Requirement of a Clear Audit Trail for 10-Year Deception Ban
In fact, if a decision maker refuses an application under paragraph 320(7A) or 320(7B) then needs to fill a document examination report (DER) or a document verification report (DVR). Perhaps, this ensures that there is a clear audit trail to show how the decision has been reached. In some cases when an application is refused on these grounds, deception might also be known from another source. For instance, from another report or the transcript of the interview. However, in such instances, the decision maker still needs to fill the DER or DVR. Perhaps, even if this means simply referring to a question or an interview answer or another report. In fact, there is no need to confirm a false if a DVR has been filled completely. Moreover, the Home Office depersonalise a DER or DVR before giving a copy to an applicant or a third party.
Documents Examination Report (DER)
Indeed, a decision maker needs to check a document before terming it false. Therefore, needs to fill the document examination report (DER) before refusing application under 10-year deception ban UK. Moreover, also needs to justy the findings in DER- for instance, by including a photographic evidence- that the document is false.
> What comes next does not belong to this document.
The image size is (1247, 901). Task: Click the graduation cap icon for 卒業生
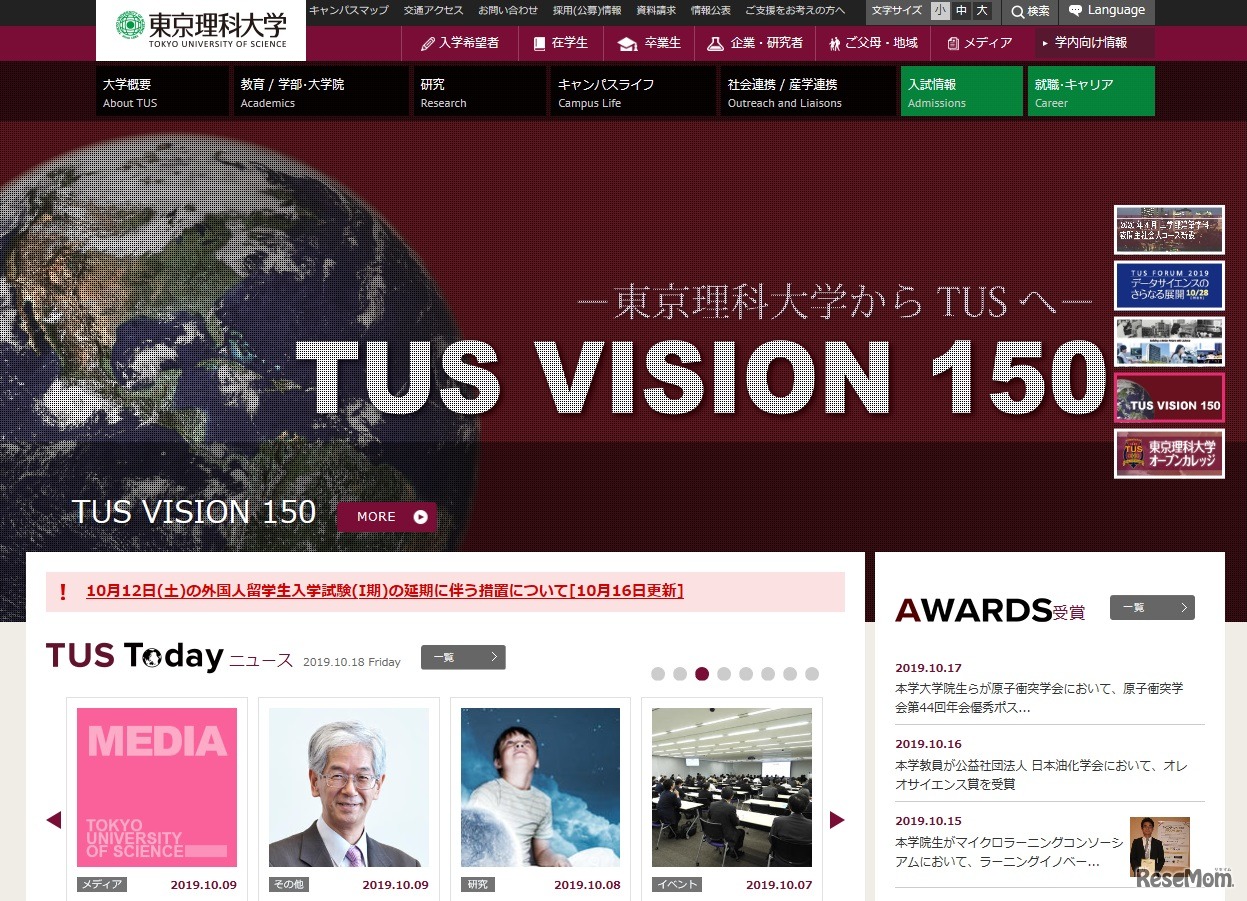point(628,44)
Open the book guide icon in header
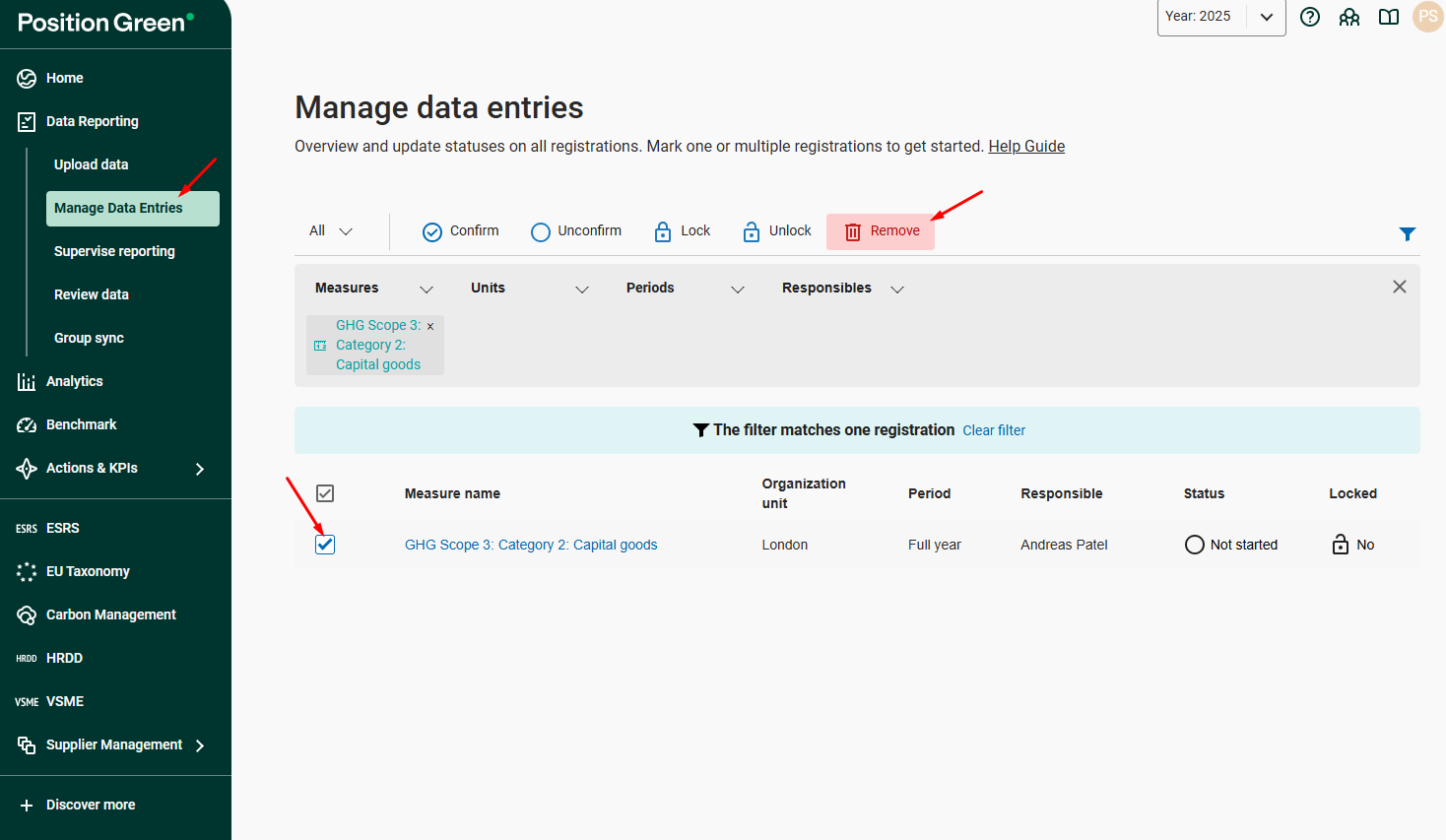The image size is (1446, 840). [1389, 17]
Document Verification Report (DVR)
If as a result of the verification checks there is an evidence that the document is false then the decision maker needs to fill a document verification report (DVR). For instance, a DVR may state that the document is identical to another document on which there is current and reliable evidence that it is false i.e. the person, who has issued the document, has already informed that the document is false. Moreover, if an applicant has used false admission form then the decision maker need to record this in DVR.